Painting by Giovanni Lanfranco

The Glory of Sant'Andrea Avellino is a painting by the Italian Baroque painter Giovanni Lanfranco, executed in 1624. It is the main altarpiece of the chapel of Sant'Andrea Avellino in the church of Sant'Andrea della Valle in Rome, Italy.

==Description==
The painting depicts events on 10 November 1608 just before the death of the priest and Theatine preacher Andrea Avellino. As he began to celebrate the miracle of the Eucharist, he was stricken with apoplexy (stroke) and would soon after die. The depiction shows an assistant aiding him to stand as the heavens and angels open up above, prefiguring his sanctity. The depiction of the lower figures were completed by Lanfranco putatively in 8 days in order to be complete for his beatification by Pope Urban VIII in 1624. It is stated that the glory of angels were added in the mid-1600s by Antonio Amorosi.
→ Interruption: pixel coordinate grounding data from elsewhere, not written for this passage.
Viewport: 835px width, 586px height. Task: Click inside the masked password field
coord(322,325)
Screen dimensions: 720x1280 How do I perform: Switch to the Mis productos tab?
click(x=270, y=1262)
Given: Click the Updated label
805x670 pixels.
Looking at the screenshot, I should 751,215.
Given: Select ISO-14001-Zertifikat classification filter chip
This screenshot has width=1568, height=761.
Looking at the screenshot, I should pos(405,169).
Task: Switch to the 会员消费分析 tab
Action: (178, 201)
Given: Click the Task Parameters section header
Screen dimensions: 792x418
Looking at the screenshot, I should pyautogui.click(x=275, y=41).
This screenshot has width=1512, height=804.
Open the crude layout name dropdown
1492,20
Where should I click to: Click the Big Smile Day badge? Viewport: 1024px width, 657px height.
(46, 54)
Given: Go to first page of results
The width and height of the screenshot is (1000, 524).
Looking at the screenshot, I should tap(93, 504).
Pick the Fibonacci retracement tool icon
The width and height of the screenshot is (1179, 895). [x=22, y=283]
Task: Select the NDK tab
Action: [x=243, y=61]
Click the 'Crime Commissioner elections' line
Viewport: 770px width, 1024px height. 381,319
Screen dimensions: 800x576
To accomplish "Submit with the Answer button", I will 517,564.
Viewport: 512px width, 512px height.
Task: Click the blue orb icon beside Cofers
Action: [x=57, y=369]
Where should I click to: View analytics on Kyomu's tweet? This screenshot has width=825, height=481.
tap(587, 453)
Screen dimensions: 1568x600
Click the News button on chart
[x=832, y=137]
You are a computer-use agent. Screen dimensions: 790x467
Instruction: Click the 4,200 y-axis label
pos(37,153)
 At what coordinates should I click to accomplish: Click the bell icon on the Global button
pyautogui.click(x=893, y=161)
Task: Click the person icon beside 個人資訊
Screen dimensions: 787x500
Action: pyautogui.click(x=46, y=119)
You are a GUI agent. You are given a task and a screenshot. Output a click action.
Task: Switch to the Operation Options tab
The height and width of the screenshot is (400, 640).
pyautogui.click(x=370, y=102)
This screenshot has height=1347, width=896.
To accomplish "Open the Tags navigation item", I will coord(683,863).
The canvas originally was taller, and the superior arch of it was detached in the 19th century when the altar was rebuilt.

It remains unclear what the painting completed only by Lanfranco depicted. Ultimately, the addition of the heavens above asserts the posthumous inclusion of Avellino, the second most prominent Theatine preacher, among the blessed. The drama of the moment is also meant to underscore the value of the Catholic mass to the heavens.